This silly notion today that you can have an ecumenical movement and just bring a group of people together in one organization, and when you do that, that somehow or another you've made a great world church. The church of the living Christ has always been one church. Oh, I know it's been split up by men, but all believers belong to one body. He prayed that prayer. He said when He prayed to the Father, "that they all may be one." Do you think He has a prayer that hasn't been answered? His prayers are answered, and His church is one tonight.
You Baptists are going to have to live with me in heaven, brethren, and you Presbyterians will have to do the same thing. If you're a believer, you're in the body of Christ tonight. That's very important to see and to understand. It's the mystical body. Now, the unity that it has should be manifested in the world. You can't, my friend, make a unity with an organization, just bringing together a great many people and think the millennium has come when a Jewish rabbi and a Catholic priest and a Methodist preacher sit on a platform together.
May I say to you, that means nothing at all. That just simply means that what you have are three men that have broken down their particular beliefs in order to put brotherhood or whatever you want to call it first, and therefore they've gotten together.
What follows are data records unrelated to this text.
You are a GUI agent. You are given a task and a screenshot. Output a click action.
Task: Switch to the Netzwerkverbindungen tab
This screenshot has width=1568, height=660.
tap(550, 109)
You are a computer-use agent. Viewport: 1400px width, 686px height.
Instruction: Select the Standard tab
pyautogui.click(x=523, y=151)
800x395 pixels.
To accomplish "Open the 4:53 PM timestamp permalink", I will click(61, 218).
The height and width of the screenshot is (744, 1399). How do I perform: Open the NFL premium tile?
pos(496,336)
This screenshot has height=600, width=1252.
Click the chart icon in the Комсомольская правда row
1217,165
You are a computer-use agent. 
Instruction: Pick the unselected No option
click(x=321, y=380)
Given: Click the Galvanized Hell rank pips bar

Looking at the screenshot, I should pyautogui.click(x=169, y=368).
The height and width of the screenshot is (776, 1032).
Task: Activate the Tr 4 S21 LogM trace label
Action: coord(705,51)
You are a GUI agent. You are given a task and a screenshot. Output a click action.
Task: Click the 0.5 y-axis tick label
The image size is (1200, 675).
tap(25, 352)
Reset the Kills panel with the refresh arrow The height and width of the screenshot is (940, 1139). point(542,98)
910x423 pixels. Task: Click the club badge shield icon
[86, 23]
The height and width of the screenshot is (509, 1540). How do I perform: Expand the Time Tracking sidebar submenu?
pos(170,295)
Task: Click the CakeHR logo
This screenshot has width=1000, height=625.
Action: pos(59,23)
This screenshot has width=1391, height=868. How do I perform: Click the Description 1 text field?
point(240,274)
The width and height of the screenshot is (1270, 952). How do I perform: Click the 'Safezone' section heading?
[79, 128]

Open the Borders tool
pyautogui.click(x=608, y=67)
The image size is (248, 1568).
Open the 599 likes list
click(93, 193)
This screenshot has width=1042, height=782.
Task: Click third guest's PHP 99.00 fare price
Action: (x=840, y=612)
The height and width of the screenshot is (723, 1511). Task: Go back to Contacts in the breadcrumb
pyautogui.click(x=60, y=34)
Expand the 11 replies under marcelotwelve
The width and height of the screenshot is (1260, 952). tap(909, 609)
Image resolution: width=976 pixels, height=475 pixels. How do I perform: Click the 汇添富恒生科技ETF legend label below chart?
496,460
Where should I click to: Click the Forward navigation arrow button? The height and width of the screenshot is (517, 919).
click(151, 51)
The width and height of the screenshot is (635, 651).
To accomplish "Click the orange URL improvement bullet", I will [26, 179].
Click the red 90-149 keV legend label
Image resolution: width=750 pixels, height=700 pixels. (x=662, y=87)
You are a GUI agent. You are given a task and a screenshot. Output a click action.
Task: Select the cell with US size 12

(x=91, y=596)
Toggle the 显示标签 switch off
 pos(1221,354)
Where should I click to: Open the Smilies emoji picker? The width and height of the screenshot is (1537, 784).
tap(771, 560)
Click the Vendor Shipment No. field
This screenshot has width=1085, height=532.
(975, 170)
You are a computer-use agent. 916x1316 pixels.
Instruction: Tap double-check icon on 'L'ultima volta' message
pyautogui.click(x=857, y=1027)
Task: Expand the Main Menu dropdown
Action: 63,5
It may be that they have no beliefs to begin with, and generally, it's those who want to come together who have no convictions or deep-down convictions at all. But there is a unity.
Now, listen to Paul in the 4th chapter of Ephesians. He says the church is the body, Christ is the head; that's theoretical. Now, he puts it down in shoe leather. Listen to him: "I therefore, the prisoner of the Lord, beseech you that you walk"—and you've got to put it in shoe leather—"walk worthy of the high calling wherewith ye are called with all lowliness and meekness, with longsuffering, forbearing one another in love." And the only bond that holds the church together is love, my beloved. It's the only cement that can hold believers together.
When believers start hating and criticizing each other, you don't have a unity at all. You couldn't, just because they belong to the same church doesn't mean a thing. That proves nothing. They are only held together by love in a practical way. Now he says, "endeavoring to keep the unity of the Spirit in the bond of peace." Now listen to him: "There is one body," that's the church, "and one Spirit," the Holy Spirit, "even as ye are called in one hope of your calling; one Lord," the Lord Jesus Christ; "one faith," and that's the body of truth that relates to Him; "one baptism," and that baptism is the baptism of the Holy Spirit that puts us in the body of believers.
Everything else is subsidiary to that. That's the reason that I can meet with any man who will meet with me around the person of Jesus Christ. But when you move Him out, I can't meet with you because we have no point of unity. The only unity is around the person of Christ, and the only thing that could ever hold us together would be love, my beloved. It's not some little clannish group, not some little super-duper—and we've got so much of that today, the little super-duper spiritual snobs. They get together and they feel like that they're superior to everyone else.
My friend, may I say to you, the only thing in the world that can hold believers together is love. Now, let me turn to one other scripture in Acts 15 that relates to this church, and then we'll pass to another use that we find in scripture. It's over in the 15th chapter of the book of Acts, verse 14. This is that great Council of Jerusalem, the first council of the church, and was called to determine whether the Gentiles would have to be circumcised and come in through the Mosaic system or not. It was decided that they did not. That men were saved by grace. The Jew could come in through the Mosaic law; the Gentile could come in without the Mosaic law. And both could come in by grace.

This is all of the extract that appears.